Dataset records
┄┄┄┄┄┄

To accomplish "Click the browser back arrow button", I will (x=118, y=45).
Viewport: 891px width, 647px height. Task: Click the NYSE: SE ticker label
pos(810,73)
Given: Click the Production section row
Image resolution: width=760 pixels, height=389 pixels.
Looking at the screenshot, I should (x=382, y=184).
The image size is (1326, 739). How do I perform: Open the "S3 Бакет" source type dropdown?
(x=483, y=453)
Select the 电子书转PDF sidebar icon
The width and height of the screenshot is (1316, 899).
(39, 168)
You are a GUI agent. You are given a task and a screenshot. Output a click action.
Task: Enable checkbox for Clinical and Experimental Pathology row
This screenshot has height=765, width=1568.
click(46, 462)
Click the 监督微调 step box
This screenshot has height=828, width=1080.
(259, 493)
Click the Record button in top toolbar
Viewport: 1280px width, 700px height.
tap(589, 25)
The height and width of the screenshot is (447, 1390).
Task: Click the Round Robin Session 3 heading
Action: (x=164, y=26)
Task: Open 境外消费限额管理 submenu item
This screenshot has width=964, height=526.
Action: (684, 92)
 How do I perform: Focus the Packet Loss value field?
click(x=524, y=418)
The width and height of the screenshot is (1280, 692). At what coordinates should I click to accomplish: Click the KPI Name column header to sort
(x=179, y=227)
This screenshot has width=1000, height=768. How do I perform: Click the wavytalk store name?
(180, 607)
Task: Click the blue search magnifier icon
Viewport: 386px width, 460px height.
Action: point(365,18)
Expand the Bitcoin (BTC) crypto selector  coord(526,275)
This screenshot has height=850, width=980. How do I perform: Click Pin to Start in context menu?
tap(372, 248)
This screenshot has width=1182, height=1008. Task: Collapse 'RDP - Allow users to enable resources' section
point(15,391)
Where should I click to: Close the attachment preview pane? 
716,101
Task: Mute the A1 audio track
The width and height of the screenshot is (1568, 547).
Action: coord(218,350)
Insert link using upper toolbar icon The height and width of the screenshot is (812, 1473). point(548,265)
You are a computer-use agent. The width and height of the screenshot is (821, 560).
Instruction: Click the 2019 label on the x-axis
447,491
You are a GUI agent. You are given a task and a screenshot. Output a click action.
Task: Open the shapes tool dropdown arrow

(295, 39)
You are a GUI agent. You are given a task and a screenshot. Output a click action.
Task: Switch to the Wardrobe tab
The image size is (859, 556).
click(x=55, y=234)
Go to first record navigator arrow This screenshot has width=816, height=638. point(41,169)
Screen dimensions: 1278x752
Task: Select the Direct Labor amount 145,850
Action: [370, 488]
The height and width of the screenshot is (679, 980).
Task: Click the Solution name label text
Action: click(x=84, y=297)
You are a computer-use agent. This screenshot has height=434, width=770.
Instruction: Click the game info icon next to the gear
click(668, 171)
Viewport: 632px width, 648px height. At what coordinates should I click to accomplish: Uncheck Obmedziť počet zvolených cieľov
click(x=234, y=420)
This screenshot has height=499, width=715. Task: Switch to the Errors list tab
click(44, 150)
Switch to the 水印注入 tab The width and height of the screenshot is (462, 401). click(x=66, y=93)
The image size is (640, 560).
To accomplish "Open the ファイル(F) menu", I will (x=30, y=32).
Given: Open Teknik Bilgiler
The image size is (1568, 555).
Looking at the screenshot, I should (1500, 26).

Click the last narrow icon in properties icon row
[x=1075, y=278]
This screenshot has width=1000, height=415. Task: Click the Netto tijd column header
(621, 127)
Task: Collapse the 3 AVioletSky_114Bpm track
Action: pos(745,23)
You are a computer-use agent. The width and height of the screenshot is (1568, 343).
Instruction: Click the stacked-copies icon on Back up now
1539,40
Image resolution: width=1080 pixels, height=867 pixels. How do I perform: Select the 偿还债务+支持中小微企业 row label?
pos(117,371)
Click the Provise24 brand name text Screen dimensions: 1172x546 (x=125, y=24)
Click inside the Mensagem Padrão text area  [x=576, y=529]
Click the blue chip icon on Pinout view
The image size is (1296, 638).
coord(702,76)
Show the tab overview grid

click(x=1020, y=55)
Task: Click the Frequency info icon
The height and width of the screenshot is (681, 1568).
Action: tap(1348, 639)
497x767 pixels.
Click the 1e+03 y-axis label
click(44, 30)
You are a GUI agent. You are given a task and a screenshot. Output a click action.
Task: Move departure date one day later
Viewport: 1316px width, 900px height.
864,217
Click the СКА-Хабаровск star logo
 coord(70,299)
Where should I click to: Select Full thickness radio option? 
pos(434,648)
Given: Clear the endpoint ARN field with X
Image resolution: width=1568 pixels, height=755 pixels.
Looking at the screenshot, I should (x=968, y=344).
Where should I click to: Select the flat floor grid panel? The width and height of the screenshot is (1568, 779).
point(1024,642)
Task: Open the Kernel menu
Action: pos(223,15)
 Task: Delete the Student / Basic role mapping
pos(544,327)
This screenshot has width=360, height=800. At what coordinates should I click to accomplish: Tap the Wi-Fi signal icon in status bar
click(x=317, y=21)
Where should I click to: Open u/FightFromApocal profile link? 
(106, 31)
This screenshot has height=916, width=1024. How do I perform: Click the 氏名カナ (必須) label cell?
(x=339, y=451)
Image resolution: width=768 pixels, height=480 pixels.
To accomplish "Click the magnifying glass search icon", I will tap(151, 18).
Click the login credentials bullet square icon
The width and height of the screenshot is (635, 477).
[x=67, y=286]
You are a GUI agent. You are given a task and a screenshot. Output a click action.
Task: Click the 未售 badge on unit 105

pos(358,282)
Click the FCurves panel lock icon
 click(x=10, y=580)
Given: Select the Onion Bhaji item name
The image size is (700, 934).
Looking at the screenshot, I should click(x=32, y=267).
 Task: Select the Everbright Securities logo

┄┄┄┄┄┄

Collect the lines of the data that carry the word "toolbar".

| EXPECTED ANSWER |
Click the Record button in top toolbar
Insert link using upper toolbar icon The height and width of the screenshot is (812, 1473). point(548,265)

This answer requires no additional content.